Pengertian pupuk kompos
Pupuk kompos
pupuk kompos merupakan pupuk organik yang dibuat denganmenggunakan proses pembusukan dari sisa sisa bahan organia, baik itu dari limbah tanaman, aupuk limbah dari hewan dengan melewati proses permentasi terlebih dahulu. 

Mirip-mirip denan POC lah , namun bedanya poc merupakan pupuk organik cair, sedangkan pupuk kompos merupakan pupuk kompos yang biasanya diaplikasikan langsung sebagai media tanam.
Lhat juga : Budidaya durian, cara menanam dan merawat durian montong
Seperti namanya kompos yang jika diartikan yaitu penguraian bahan bahan organik  yang secara biologis dilakukan oleh mikroba-mikroba dengan menggunakan bahan organik sebagai energinya, dengan begitu, proses penguraian atau pengomposan ini dapat berjalan dengan optimal. pupuk ini dapat diurai dengan menggunakan Aerobik dan anaerobik, maksudnya dengan atau tanpa oksigen.

sedangkan pembuatannya sendiri menggunakan sampah sebagai bahan organik utamanya.
Dalam pembuatan pupuk kompos ada dua jenis bahan organik yang dapat digunakan, kedua bahan tersebut yaitu antara lain ampah organik dan anorganik.

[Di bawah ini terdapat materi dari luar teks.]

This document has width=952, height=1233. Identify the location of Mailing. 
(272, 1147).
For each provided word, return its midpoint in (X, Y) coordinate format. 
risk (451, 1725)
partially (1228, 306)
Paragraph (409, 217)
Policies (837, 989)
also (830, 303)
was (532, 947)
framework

sampah organik merupakan sampah yang terdiri dari bahan organik seperti rumput kering, sekam dan lain-lain.
Sedangkan anorganik merupakan pupuk yang terdiri dari plastik, logam, bahkan steorofom atau gabus.

Fungsi Pupuk kompos

Gambar Pupuk kompos
Fungsi atau manfaat pupuk kompos untuk tanaman antara lain:
  1. Dapat meningkatkan kesuburan tanah sehingga dapat dapat membuat tnanaman mebjadi subur.
  2. Memperbaiki struktur dan karakteristik tanah hingga benar benar layak untuk dijadikan media tanam.
  3. Meningkatkan kapasitas serap air tanah
  4. Meningkatkan aktivitas mikroba pada tanah
  5. Meningkatkan kualitas hasil panen mulai dari rasa, nilai gizi, hinga dapat meningkakan jumlah panen.
  6. Menyediakan hormon dan vitamin yang dibutuhkan oleh tanaman.
  7. Menekan pertumbuhan atau serangan penyakit pada tanaman.
  8. Dapat meningkatkan retensi pada tanah serta meningkatkan ketersediaan unsur hara di dalam tanah.
Terdapat perbedaan yang mendasar antara tanah yang diberi perlakuan dengan pupuk kompos dengan diberi perlakuan tanpa kompos. Tanah yang diberi pupuk anorganik secara terus menerus akan mengalami penurunan mutu unsur hara dan akan meningkatkan kekerasan struktur tanah.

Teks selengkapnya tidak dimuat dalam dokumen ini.